What happens if you run the command with CombinedOutput() ? Does this return if program crashes?

jlory · January 10, 2019, 8:16pm

It’s very hard to reproduce actually, I’ve seen it 3 times, and it’s not something I’m able to reproduce on my side, it works 99% of the time.

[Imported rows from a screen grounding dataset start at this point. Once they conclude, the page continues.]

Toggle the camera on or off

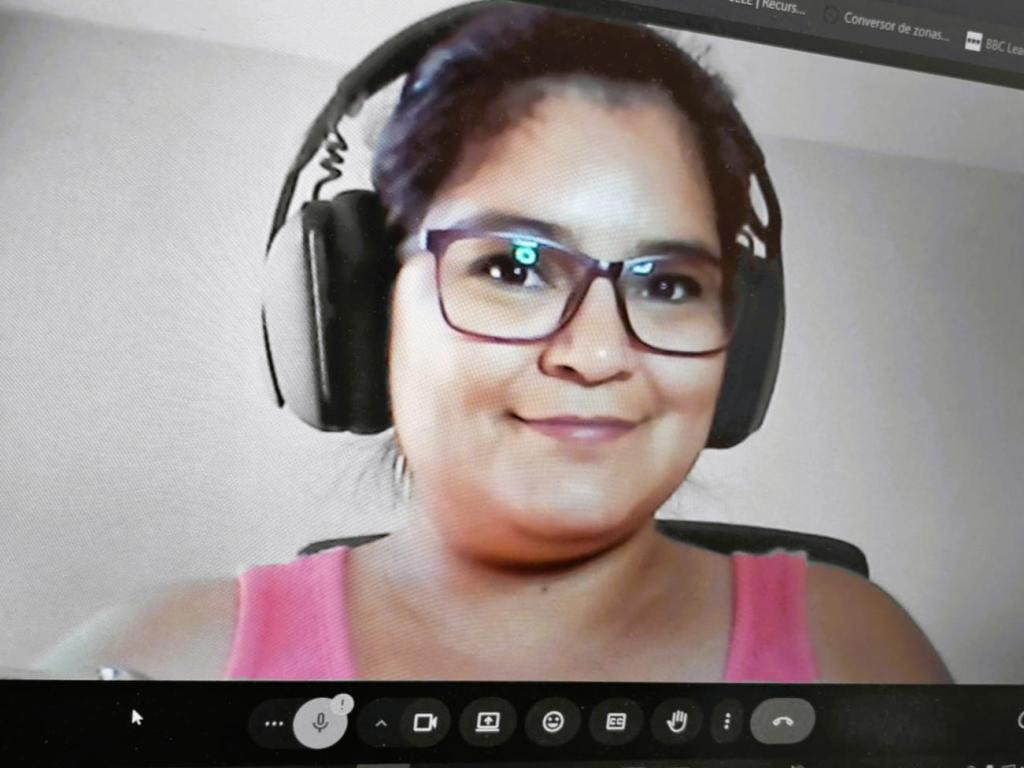coord(425,722)
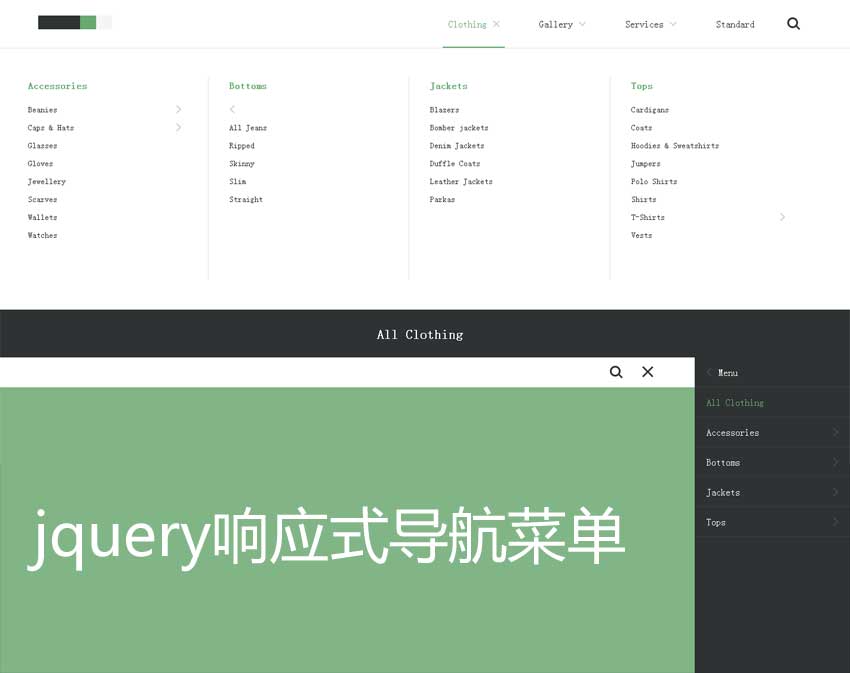Expand the Beanies submenu arrow
Viewport: 850px width, 673px height.
click(178, 110)
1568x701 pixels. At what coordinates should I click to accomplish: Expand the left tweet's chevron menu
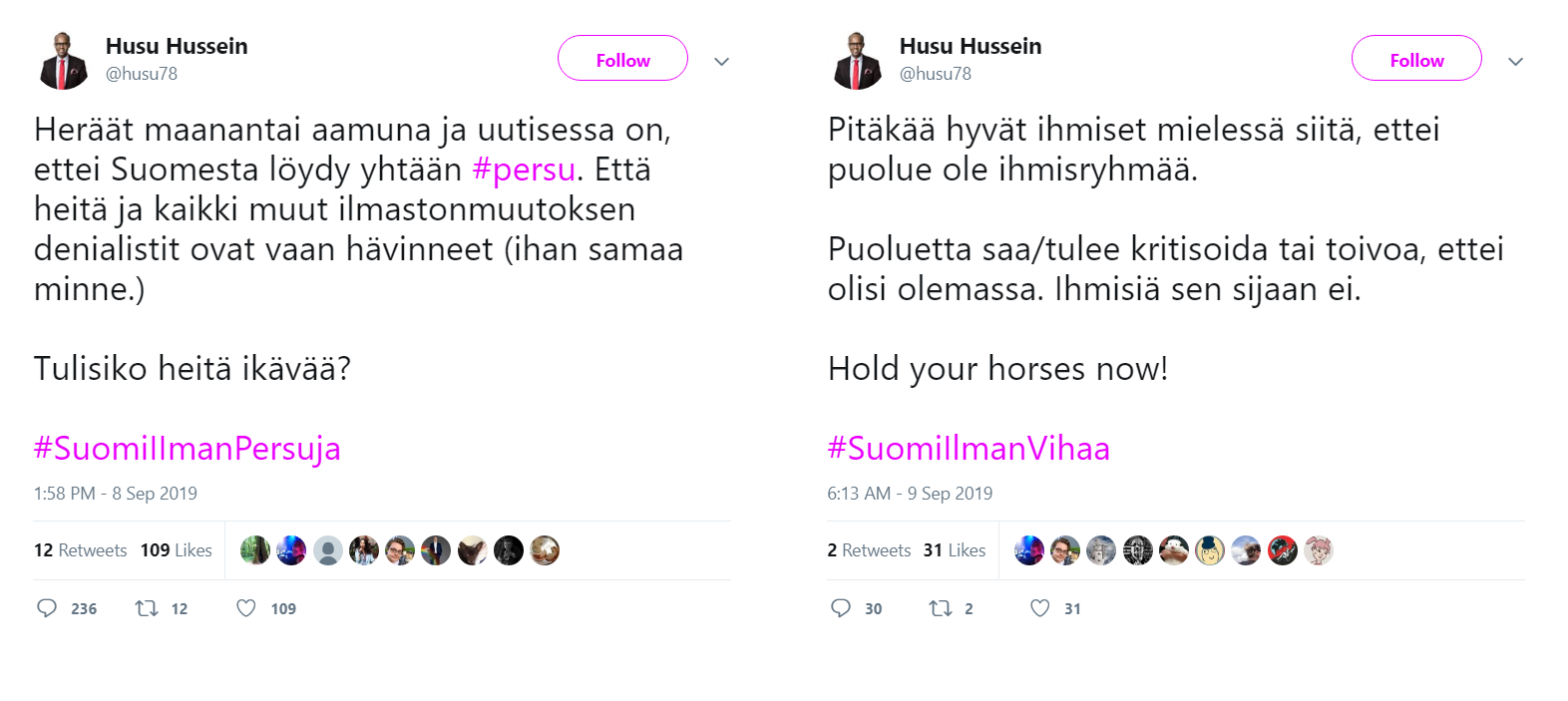722,62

johandalabacka · January 10, 2019, 9:03pm

Hard to test any solutions then. One way to do it on unix systems is to get the pid from the commands Process field.

 pid := srv.Process.Pid

and then check if the process exists by sending a 0 signal to it. It doesn’t really send a signal but an error is returned if pid doesn’t exist

killErr := syscall.Kill(pid, syscall.Signal(0))
procExists := killErr == nil

system · April 10, 2019, 9:03pm

This topic was automatically closed 90 days after the last reply. New replies are no longer allowed.